Standar teknis, konfigurasi perangkat lunak, arsitektur perangkat keras, dan artikulasi praktik terbaik industri, juga memengaruhi bagaimana arus informasi diizinkan atau dilarang (Berkeley Law, University of California Berkeley 2021).

Pakar Cyberlaw Joel Reidenberg berpendapat, pada intinya seperangkat aturan arus informasi yang dipaksakan oleh teknologi dan jaringan komunikasi akan membentuk “Lex Informatica” sebagai suatu hal yang harus dipahami, disadari, dan didorong oleh pembuat kebijakan (1997).

Kerangka kerja yang dibuat NIST dimaksudkan untuk mengelola risiko dengan lebih baik, bagi individu, organisasi, dan masyarakat terkait dengan AI. Mengingat yang ditetapkan adalah “pedoman”, maka pelaksanaannya pun menjadi sukarela.

Produk NIST ini menjadi hal penting, dan bisa menjadi pedoman tidak hanya di AS. Kerangka kerja ini bisa menjadi rujukan dalam melakukan pertimbangan kelayakan desain, pengembangan, penggunaan, dan evaluasi produk, layanan, dan sistem AI di berbagai negara termasuk Indonesia.

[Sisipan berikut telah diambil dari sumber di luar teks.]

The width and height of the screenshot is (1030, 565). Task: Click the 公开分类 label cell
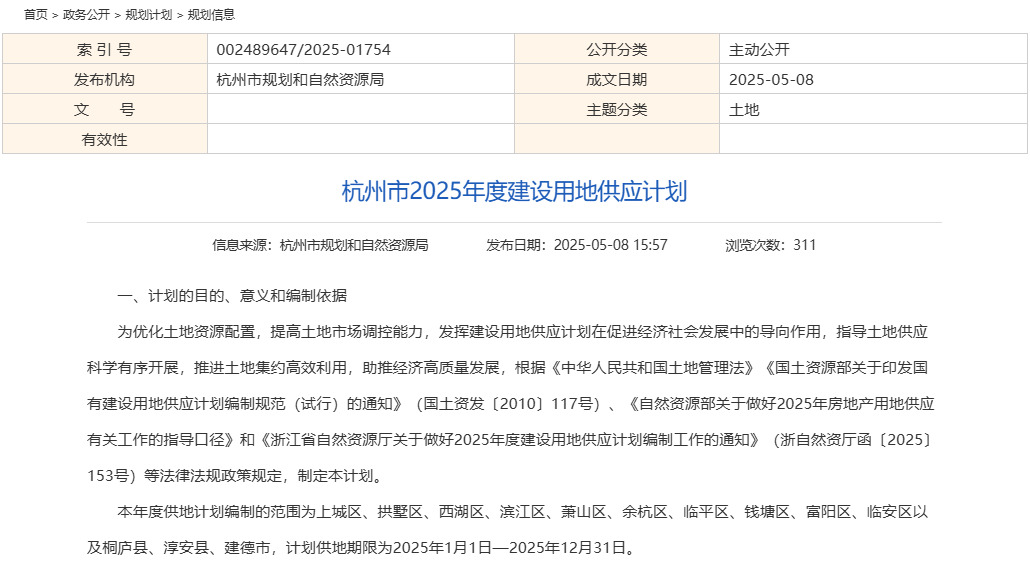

AS sebagai negara di mana para pakar, tokoh, pengusaha dan pengembang dan pioner AI berada, Pemerintahnya tampak sangat hati-hati.

Pedoman yang telah dirilis ini, dikembangkan melalui proses konsensus, terbuka, dan transparan. Hal Ini dimaksudkan untuk membangun, menyelaraskan, dan mendukung upaya manajemen risiko AI, dengan pelibatan berbagai pihak.

Sebagaimana dirilis dari laman resmi NIST dengan judul “Risk Management Framework Aims to Improve Trustworthiness of Artificial Intelligence (26/1/2023), Pedoman AI RMF 1.0 dibagi menjadi dua bagian.

Bagian pertama membahas bagaimana organisasi dapat menghadapi risiko yang terkait dengan AI dan menguraikan karakteristik sistem AI yang dapat dipercaya.

Bagian kedua, membahas inti kerangka kerja, menjelaskan empat fungsi spesifik yang meliputi, mengatur, memetakan, mengukur, dan mengelola AI.

Berdasarkan naskah lengkap yang dipublikasikan laman resmi NIST dan juga publikasi bertajuk Artificial Intelligence Risk Management Framework AI RMF 1.0 (Elham Tabassi, 26/1/ 2023), ruang lingkup pedoman kerangka kerja ini meliputi:

Pertama, organisasi harus memupuk budaya manajemen risiko, termasuk struktur, kebijakan, dan proses yang sesuai.

Manajemen risiko harus menjadi prioritas dalam kepemimpinan. Juga terkait budaya organisasi, dan manajemen yang menyelaraskan aspek teknis manajemen risiko AI, dengan kebijakan organisasi. Peran pimpinan institusi dalam manajemen dan mitigasi risiko tampak menjadi fokus pedoman ini.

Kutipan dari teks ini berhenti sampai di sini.